Its main input variables are: 3D building design, physical and thermodynamic properties of building materials, internal equipment, and weather file of the site where the building is located, in order to perform transient analysis for energy efficiency, bioclimatic variables and air quality within buildings, across balances of mass, energy and chemical composition.

This study aimed to simulate the thermal environment of three typical installations of the Colombian coffee postharvest, in order to compare and analyze the internal bioclimatic conditions, in terms of temperature and relative humidity in order to preserve grain quality.

MATERIALS AND METHODS

Location of buildings and production

The three buildings are located in the department of Antioquia - Colombia, in the municipality of Barbosa (at coordinates 6°26'15"N, 75°19'50"W), near to Medellin city. For these simulations, the climate file of Medellin was used (at coordinates 6°14'41"N 75°34'29"W, altitude of 1500 m), which has a representative climate for coffee of this zone (average conditions of temperature of 16 to 28 °C and relative humidity of 60 to 80%). The three farms produce the same amount of coffee, with a coffee cherry production of about 156,250 kg per year-1 (31,250 kg per year of parchment coffee). This study was conducted during the month of November (main harvest of 2015).

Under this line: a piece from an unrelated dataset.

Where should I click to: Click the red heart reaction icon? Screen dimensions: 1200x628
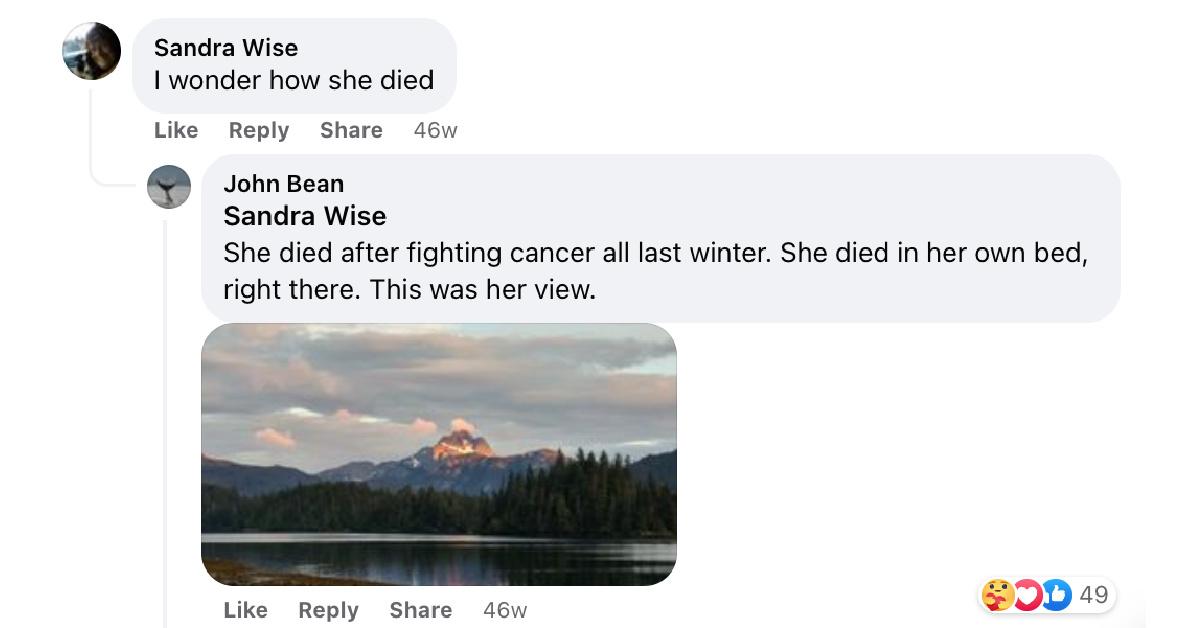coord(1027,595)
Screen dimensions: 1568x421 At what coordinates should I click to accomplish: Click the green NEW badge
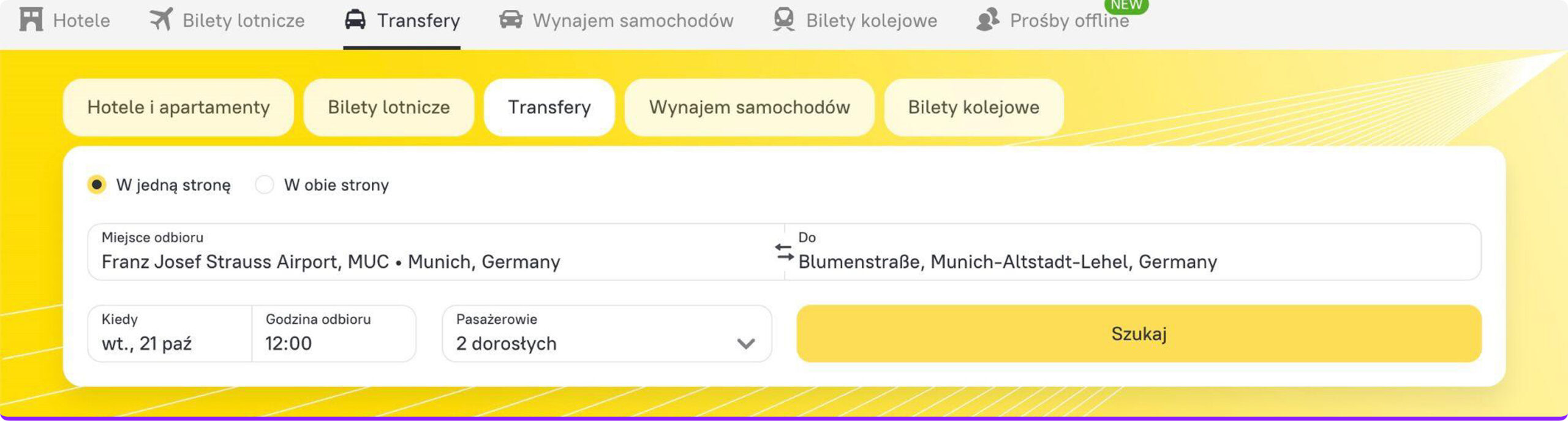[1126, 6]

Description of the buildings

The facilities volumes 3D were drawn in SketchUp® program (Figure 1). The first geometry, type a (Figure 1A), has two floors (of equal size) in a stepped form. On the first floor was the mechanical drying area, while the second floor contained the area for pulped and fermented coffee. The dimensions of this building are: 5.50 m wide x 9.50 m long x 4.0 m high.

Figure 1 3D geometries and architectural cuts of three buildings for the wet processing of coffee types a (A, A'), b (B, B') and c (C, C'). 

Type b (Figure 1B) has two separate floors: the first floor is the area for pulping, fermentation and mechanical drying of the coffee and has dimensions of 11.0 m long x 6.0 m wide x 3.5 m high. The second floor consists of a parabolic solar dryer with plastic covering, measuring 11.0 m long x 6.0 m wide x 2.3 m high. Between the first and second floor, there is a lightweight concrete and brick slab.

Type c (Figure 1C) has two rooms: the main room is the area for the pulping and fermentation of coffee, while the second room is a mechanical dryer for the coffee. Type c has dimensions of 10.40 m long x 5.0 m x wide x 2.7 m high. The second room has dimensions of 2.0 m long x 2.0 m wide x 4.60 m high. Unlike types a, and b, in the type c, as its mechanical drying machine protrudes of the building, expels the vapor and heat produced in the drying process to the external environment.

Each floor of type b, as well as the room for the wet processing of coffee and mechanical drying machine of type c, were analyzed as an independent thermal area, while type a was analyzed as a single thermal zone. In each thermal zone, the thermal characteristics of the materials and other details of each patterned surface are described (DoE, 2014).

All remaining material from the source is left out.